Collected data entries:
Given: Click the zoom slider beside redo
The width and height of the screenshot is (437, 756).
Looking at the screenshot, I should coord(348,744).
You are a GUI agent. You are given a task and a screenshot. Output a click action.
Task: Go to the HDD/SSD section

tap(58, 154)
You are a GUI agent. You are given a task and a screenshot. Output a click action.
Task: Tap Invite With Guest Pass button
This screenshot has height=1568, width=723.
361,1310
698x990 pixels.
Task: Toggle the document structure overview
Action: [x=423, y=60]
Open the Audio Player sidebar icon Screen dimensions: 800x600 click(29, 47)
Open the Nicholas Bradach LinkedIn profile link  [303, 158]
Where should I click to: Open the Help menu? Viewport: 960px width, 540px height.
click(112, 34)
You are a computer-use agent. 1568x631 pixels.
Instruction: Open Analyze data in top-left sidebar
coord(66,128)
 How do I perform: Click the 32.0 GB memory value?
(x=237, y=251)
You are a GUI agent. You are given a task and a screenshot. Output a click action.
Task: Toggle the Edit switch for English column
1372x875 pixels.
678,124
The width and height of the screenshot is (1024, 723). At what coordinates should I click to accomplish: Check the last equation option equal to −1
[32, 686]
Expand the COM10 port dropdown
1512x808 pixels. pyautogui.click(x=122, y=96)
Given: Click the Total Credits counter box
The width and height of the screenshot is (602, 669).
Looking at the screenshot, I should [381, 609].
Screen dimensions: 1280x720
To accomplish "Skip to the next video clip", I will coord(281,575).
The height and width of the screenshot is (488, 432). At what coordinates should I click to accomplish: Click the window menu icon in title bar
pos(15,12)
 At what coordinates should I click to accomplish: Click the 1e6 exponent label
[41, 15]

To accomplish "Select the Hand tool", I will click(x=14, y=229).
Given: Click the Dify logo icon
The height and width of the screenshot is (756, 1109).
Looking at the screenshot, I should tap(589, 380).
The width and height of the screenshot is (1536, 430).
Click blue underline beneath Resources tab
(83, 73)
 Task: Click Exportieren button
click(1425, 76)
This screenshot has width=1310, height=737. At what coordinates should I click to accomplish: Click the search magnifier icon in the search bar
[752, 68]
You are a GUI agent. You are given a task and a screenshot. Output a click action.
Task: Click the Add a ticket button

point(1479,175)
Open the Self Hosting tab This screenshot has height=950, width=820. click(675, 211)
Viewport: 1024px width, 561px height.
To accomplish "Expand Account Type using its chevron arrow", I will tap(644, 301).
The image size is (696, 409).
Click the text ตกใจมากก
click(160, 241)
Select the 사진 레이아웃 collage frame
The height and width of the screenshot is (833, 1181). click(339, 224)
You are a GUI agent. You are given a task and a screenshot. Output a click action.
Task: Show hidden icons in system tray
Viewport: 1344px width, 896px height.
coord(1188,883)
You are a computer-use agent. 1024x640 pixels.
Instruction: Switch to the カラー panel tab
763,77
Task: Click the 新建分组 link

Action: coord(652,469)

Your objective:
Every record here must be output exactly, word for word.

Output of the task:
Given: Click the zoom slider beside redo
The width and height of the screenshot is (437, 756).
Looking at the screenshot, I should coord(348,744).
You are a GUI agent. You are given a task and a screenshot. Output a click action.
Task: Go to the HDD/SSD section

tap(58, 154)
You are a GUI agent. You are given a task and a screenshot. Output a click action.
Task: Tap Invite With Guest Pass button
This screenshot has height=1568, width=723.
361,1310
698x990 pixels.
Task: Toggle the document structure overview
Action: [x=423, y=60]
Open the Audio Player sidebar icon Screen dimensions: 800x600 click(29, 47)
Open the Nicholas Bradach LinkedIn profile link  [303, 158]
Where should I click to: Open the Help menu? Viewport: 960px width, 540px height.
click(112, 34)
You are a computer-use agent. 1568x631 pixels.
Instruction: Open Analyze data in top-left sidebar
coord(66,128)
 How do I perform: Click the 32.0 GB memory value?
(x=237, y=251)
You are a GUI agent. You are given a task and a screenshot. Output a click action.
Task: Toggle the Edit switch for English column
1372x875 pixels.
678,124
The width and height of the screenshot is (1024, 723). At what coordinates should I click to accomplish: Check the last equation option equal to −1
[32, 686]
Expand the COM10 port dropdown
1512x808 pixels. pyautogui.click(x=122, y=96)
Given: Click the Total Credits counter box
The width and height of the screenshot is (602, 669).
Looking at the screenshot, I should [381, 609].
Screen dimensions: 1280x720
To accomplish "Skip to the next video clip", I will coord(281,575).
The height and width of the screenshot is (488, 432). At what coordinates should I click to accomplish: Click the window menu icon in title bar
pos(15,12)
 At what coordinates should I click to accomplish: Click the 1e6 exponent label
[41, 15]

To accomplish "Select the Hand tool", I will click(x=14, y=229).
Given: Click the Dify logo icon
The height and width of the screenshot is (756, 1109).
Looking at the screenshot, I should tap(589, 380).
The width and height of the screenshot is (1536, 430).
Click blue underline beneath Resources tab
(83, 73)
 Task: Click Exportieren button
click(1425, 76)
This screenshot has width=1310, height=737. At what coordinates should I click to accomplish: Click the search magnifier icon in the search bar
[752, 68]
You are a GUI agent. You are given a task and a screenshot. Output a click action.
Task: Click the Add a ticket button

point(1479,175)
Open the Self Hosting tab This screenshot has height=950, width=820. click(675, 211)
Viewport: 1024px width, 561px height.
To accomplish "Expand Account Type using its chevron arrow", I will tap(644, 301).
The image size is (696, 409).
Click the text ตกใจมากก
click(160, 241)
Select the 사진 레이아웃 collage frame
The height and width of the screenshot is (833, 1181). click(339, 224)
You are a GUI agent. You are given a task and a screenshot. Output a click action.
Task: Show hidden icons in system tray
Viewport: 1344px width, 896px height.
coord(1188,883)
You are a computer-use agent. 1024x640 pixels.
Instruction: Switch to the カラー panel tab
763,77
Task: Click the 新建分组 link

Action: coord(652,469)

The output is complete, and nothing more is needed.